> Stated goal
Repeat the part of the listing below that opens with the line containing "Task: Open the search scope dropdown arrow" and closes with the line containing "Open the Veidot", including both of those lines, without changing anything.

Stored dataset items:
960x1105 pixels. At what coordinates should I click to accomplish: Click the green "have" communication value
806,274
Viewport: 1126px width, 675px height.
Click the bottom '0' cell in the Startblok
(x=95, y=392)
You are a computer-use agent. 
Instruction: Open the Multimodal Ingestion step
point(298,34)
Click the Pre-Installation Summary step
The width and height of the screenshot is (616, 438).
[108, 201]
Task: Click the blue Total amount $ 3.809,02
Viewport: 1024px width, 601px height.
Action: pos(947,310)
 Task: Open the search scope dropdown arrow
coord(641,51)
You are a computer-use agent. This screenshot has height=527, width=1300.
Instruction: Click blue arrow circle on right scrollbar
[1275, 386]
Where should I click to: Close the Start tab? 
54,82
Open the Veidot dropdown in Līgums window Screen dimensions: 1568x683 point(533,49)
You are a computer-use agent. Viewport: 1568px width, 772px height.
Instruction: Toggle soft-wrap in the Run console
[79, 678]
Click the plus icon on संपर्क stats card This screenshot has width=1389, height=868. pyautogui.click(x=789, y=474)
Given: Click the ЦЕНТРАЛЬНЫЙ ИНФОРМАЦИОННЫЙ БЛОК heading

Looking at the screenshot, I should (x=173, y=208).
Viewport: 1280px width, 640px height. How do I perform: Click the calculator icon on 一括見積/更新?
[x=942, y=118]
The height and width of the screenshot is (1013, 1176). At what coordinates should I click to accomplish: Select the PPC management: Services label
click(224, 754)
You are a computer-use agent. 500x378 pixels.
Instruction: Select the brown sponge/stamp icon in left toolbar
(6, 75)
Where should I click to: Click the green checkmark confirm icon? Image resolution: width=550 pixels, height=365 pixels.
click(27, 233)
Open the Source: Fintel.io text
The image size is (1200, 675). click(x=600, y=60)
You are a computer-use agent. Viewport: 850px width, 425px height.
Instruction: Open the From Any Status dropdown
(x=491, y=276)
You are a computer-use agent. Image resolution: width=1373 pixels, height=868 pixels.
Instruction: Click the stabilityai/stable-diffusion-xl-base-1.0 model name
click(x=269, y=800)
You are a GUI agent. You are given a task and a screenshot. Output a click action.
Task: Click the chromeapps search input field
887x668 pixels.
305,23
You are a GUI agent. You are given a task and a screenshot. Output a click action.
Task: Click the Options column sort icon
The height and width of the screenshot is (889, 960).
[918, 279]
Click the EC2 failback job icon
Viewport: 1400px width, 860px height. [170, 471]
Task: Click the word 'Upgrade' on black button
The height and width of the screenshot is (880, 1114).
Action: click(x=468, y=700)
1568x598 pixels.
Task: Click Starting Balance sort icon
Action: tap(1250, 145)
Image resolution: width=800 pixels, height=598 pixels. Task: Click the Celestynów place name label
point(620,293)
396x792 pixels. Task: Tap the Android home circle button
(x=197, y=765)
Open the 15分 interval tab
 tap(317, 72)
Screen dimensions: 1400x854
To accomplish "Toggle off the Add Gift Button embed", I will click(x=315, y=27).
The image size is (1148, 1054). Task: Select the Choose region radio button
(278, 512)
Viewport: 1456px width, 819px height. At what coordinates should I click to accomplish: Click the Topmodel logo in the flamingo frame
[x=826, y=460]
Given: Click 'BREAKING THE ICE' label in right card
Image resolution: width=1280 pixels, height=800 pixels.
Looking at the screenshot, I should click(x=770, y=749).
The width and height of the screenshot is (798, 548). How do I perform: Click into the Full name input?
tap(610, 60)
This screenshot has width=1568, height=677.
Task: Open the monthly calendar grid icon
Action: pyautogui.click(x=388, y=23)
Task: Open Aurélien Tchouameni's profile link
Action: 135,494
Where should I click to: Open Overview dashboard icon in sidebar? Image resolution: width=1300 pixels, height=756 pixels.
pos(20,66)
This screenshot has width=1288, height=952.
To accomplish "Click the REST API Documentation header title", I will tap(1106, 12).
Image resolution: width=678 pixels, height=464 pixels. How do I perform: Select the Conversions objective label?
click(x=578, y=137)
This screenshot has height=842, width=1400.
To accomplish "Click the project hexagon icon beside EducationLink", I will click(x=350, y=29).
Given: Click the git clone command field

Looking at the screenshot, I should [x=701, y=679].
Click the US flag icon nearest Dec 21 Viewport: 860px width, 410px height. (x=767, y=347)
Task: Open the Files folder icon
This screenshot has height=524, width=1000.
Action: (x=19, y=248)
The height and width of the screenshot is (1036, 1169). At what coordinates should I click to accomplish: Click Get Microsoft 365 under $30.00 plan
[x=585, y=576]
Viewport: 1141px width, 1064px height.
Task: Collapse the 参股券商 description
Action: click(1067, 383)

> Expected output
 Task: Open the search scope dropdown arrow
coord(641,51)
You are a computer-use agent. This screenshot has height=527, width=1300.
Instruction: Click blue arrow circle on right scrollbar
[1275, 386]
Where should I click to: Close the Start tab? 
54,82
Open the Veidot dropdown in Līgums window Screen dimensions: 1568x683 point(533,49)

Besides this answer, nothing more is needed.